When a new book sheds light on Joe's past - a past that involves a case of espionage for the Russians - Emma's world is in major flux and suddenly she's not so certain about her convictions. She begins to doubt some or all that she knows, shuts out her family who has kept the secret from her, and when things get particularly bad, shuts out her also politically active, but slightly less militant, boyfriend Miguel (Carlos Saldaña). When all is said and done, she's forced to reconcile who she is, what she believes, and what she wants her legacy to be with her own family history. How is she to form her own identity in light of what she now knows? Is this new knowledge all that important in the long run in shaping how she sees herself, her family, her relationship to it, and her goals?

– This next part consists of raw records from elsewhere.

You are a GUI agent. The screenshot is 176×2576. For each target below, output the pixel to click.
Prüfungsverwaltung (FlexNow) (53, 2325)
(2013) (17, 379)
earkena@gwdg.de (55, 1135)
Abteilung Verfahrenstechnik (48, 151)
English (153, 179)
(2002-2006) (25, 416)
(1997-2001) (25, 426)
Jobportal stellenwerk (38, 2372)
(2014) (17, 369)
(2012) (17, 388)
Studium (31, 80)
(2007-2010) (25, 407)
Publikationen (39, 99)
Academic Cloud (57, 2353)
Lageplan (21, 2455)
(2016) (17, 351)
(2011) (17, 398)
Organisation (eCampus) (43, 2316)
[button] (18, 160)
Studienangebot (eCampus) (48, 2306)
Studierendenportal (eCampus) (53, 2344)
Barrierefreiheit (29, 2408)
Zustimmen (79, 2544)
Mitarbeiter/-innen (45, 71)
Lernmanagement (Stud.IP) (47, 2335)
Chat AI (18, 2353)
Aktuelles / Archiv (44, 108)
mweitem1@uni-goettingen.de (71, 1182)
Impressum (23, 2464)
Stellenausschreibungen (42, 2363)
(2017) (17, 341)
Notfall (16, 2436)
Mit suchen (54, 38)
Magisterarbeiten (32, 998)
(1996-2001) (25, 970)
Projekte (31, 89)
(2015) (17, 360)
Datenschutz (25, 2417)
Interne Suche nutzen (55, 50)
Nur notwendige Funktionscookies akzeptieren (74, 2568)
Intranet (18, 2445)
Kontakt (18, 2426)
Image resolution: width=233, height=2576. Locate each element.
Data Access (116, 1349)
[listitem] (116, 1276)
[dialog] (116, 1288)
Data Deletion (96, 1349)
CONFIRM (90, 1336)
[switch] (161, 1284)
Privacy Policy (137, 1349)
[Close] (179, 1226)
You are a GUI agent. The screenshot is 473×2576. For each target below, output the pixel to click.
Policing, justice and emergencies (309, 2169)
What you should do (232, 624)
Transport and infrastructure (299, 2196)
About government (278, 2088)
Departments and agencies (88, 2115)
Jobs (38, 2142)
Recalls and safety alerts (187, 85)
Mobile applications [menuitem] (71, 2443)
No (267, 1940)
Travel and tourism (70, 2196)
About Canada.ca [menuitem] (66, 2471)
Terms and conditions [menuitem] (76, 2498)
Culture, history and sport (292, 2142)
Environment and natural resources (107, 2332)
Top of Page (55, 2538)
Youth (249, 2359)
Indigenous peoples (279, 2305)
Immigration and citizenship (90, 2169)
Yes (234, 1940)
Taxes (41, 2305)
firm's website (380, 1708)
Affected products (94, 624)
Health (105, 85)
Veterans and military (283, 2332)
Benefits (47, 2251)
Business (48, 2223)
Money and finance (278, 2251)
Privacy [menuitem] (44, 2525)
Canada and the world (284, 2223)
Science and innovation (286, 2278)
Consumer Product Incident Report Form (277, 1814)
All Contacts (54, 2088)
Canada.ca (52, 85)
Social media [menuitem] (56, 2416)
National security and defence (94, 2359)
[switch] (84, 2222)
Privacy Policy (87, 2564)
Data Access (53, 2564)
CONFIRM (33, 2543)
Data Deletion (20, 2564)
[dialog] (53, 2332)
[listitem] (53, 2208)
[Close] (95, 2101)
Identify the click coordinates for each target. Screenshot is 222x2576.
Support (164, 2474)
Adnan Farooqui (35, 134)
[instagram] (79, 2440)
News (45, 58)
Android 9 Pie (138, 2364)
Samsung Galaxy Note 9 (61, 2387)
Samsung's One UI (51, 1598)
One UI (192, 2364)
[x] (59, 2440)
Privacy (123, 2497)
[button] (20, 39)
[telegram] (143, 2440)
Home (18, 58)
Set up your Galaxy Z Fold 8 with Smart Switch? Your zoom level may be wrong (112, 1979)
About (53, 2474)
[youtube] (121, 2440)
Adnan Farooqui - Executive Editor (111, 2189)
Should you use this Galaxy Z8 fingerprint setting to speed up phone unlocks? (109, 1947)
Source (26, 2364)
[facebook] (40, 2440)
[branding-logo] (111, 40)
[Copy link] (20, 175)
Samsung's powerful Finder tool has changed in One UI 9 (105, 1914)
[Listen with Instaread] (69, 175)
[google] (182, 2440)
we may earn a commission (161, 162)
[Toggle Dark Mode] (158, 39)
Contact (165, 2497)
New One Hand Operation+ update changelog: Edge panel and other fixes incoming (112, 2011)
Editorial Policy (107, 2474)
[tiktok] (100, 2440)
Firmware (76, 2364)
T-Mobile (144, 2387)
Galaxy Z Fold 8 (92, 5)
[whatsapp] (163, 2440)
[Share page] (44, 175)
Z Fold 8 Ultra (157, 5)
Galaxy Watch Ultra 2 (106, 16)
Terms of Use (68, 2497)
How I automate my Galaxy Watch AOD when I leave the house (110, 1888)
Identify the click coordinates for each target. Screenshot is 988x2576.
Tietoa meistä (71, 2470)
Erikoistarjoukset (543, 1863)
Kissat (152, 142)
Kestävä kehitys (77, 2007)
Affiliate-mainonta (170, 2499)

Politics and relationships. It's all very messy.
Theater J's production balances the complex, macro social issues at play in Emma's world - ones that should resonate well in the politically savvy Washington DC theatergoing community - with issues that are also not particularly black or white, but are more universal - the one's that can be found in nearly every family, the ones we try as hard as we might, try to keep from surfacing. Of course, maybe they're not as pronounced as what's found in the Joseph household, but the same general premise still holds true.